Jeremy Challender of Prufrock in his latest blog writes that with all the high end machines they have in their training suite, the SDB does the best milk. So much so that they are hosting a latte art throw down where all competitors must use a Sage Oracle. It is true that Prufrock are a Sage stockist now, but I believe that was post Jeremy being wowed by a SDB during a taste test. They have some skin in the game but I don't think Jeremy would risk his name and reputation for the small number of boxes they will shift (as compared to John Lewis or Lakeland).


----------



## Beanosaurus (Jun 4, 2014)

I'd try playing around with pre-infusion settings - holding the manual shot button runs the entire shot at pre-infusion pressure and declines as the shot progresses much like a lever machine's pressure does.

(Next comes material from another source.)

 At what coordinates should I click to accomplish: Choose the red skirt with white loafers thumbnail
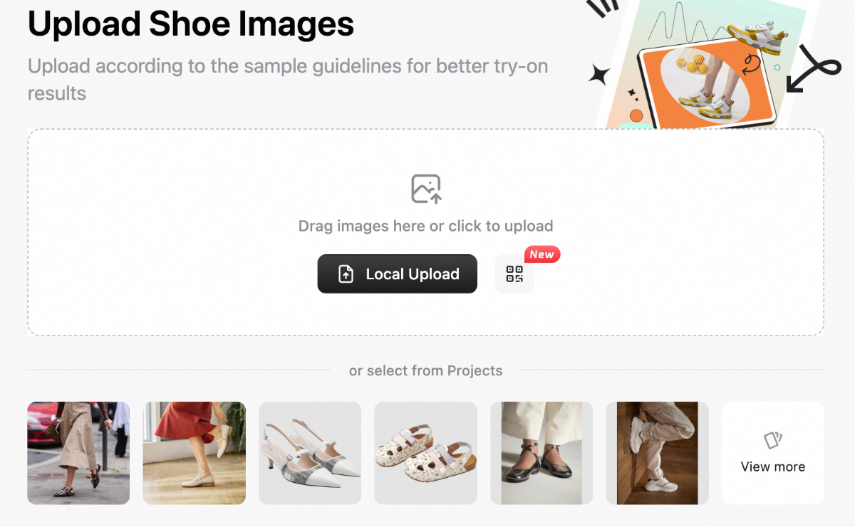tap(195, 453)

Been doing a lot with this lately with great success.


----------



## Dallah (Jan 31, 2015)

I have to say that I am loving the volumetric control. Press the double shot button and forget it while I texture milk. Oh yeah, it also has an automatic shot timer. So I keep one eye on that to make sure its still in tolerance (25 - 30 secs). The volumetric is pretty accurate, within a gram, as I was measuring and not trusting it to be accurate for the first few shots. I really do love this machine. Its not shiny shiny, but I don't care. Yes the frame is a very high quality plastic, but that won't rust unlike the mild steel frame of a Rocket for instance (its powder coated, but that isn't rust proof, just resistant).


----------



## garydyke1 (Mar 9, 2011)

When it dies in 12 months everyone will shout ''told you so''.

Or maybe it wont.


----------



## froggystyle (Oct 30, 2013)

Kind of annoying how Sage can offer volumetric in a machine for the home user, but others who charge same/more cant...


----------



## garydyke1 (Mar 9, 2011)

Thats volumetric in both time (sec) , or, flow meter cycles (vol). Very useful. I had completely forgotten about the function to be honest


----------



## NickdeBug (Jan 18, 2015)

Congratulations on the new purchase ridland.

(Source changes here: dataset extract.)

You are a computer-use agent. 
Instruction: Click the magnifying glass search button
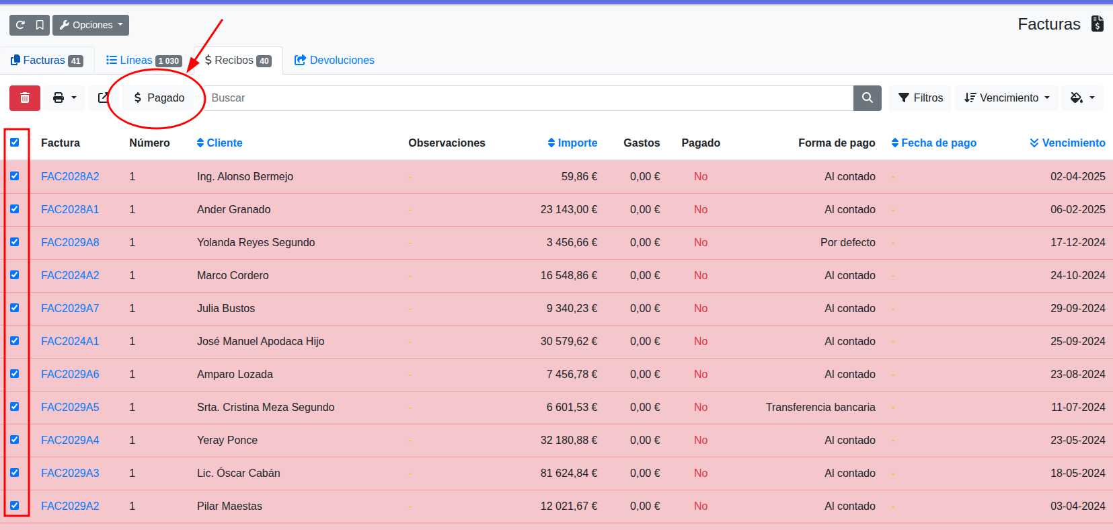pos(867,98)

AS you have probably guessed by now, I am a fan and heartily approve of your choice









Re volumetrics - I have to admit that I have hardly used this feature, preferring instead to operate using the manual control. I think this machine is a bit like that - lots of features that all seem fantastic - but you ending up just using a few. Nice that they are there though!

Changing brew temp and pre-infusion rates are loads of fun to play with. Amazing the impact in the cup!


----------



## Xpenno (Nov 12, 2012)

ridland said:


> Jeremy Challender of Prufrock in his latest blog writes that with all the high end machines they have in their training suite, the SDB does the best milk. So much so that they are hosting a latte art throw down where all competitors must use a Sage Oracle. It is true that Prufrock are a Sage stockist now, but I believe that was post Jeremy being wowed by a SDB during a taste test. They have some skin in the game but I don't think Jeremy would risk his name and reputation for the small number of boxes they will shift (as compared to John Lewis or Lakeland).


Last time I went there it was covered in dust and being used as a projector stand









To be fair even I can steam milk on the sage and that's saying something!! Feature-wise they are very comprehensive machines.

Congratulations and enjoy great coffee


----------



## Dallah (Jan 31, 2015)

garydyke1 said:


> When it dies in 12 months everyone will shout ''told you so''.
> 
> Or maybe it wont.


You are the one who gave me the confidence to fly in the face of the conventional wisdom. No backing out now.


----------



## Dallah (Jan 31, 2015)

NickdeBug said:


> Congratulations on the new purchase ridland.
> 
> AS you have probably guessed by now, I am a fan and heartily approve of your choice
> 
> ...


So far the only use the manual button has seen is to rinse the portafilter through between shots to make sure its up to temp. I can't get over how fast the machine goes from stone cold to a consistent temp all through.

Its no piece of handcrafted Italian art and I am slightly envious of the looks of the Italian machines (but it is at least better loking than a Fracino) but as someone who has had Italian art fail spectacularly in the past (Alfa Romeo 156 Twinspark blew up going up a hill) I am always worried if my machine is the one built on Friday afternoon after a wine fuelled lunch.

Any suggestions on the preinfusion for lightly roasted fruity beans? I'm about to switch over to the Nicaraguan El Bosque from Rave (for 1 kg) and then its back to my favourite Rocko Mountain from Foundry.


----------



## NickdeBug (Jan 18, 2015)

ridland said:


> You are the one who gave me the confidence to fly in the face of the conventional wisdom. No backing out now.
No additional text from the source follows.